La POLITICA SANITARIA sarda è la fotografia più nitida della società che la esprime. Una società parassitaria e senza progetto, appunto, da almeno vent’anni.
Per questo ho sempre pensato che le strumentalizzazioni delle sue deficienze faccia il paio con l’uso disinvolto di assunzioni ed incarichi a fini politici. Sono stato critico, molto critico, con la precedente giunta regionale, la quale ha elaborato tra l’altro un piano di razionalizzazione della rete ospedaliera imperniata su Cagliari e Sassari. Il male assoluto che di fatto ha cancellato la terra di mezzo.

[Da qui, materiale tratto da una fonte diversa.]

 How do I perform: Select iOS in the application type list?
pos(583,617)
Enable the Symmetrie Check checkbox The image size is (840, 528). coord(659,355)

Non ho ancora inquadrato il progetto attuale, essendo onestamente stato poco attento alla vicenda. Detto questo, chi vuole cambiare la Sardegna deve cancellare l’attuale sistema sanitario e rifondarlo dalle fondamenta, scorciatoie non ce ne sono.
La mia storica idea è che, innanzitutto, la diagnostica debba essere totalmente convenzionata, ciò comporterebbe il sicuro abbattimento delle liste d’attesa e la riduzione dei costi per le casse pubbliche e costi inalterati per gli utenti. Peraltro, con la possibilità di portare nel territorio, per bando e convenzione, i laboratori convenzionati.
Con questo accorgimento il pubblico si potrebbe dedicare esclusivamente all’ospedaliero e alla medicina del territorio.
Due battute per dire, insomma, che l’assistenzialismo ed il clientelismo nella sanità ci costano troppo, sia in termini di esborso di soldi pubblici che nella profonda inefficienza del sistema.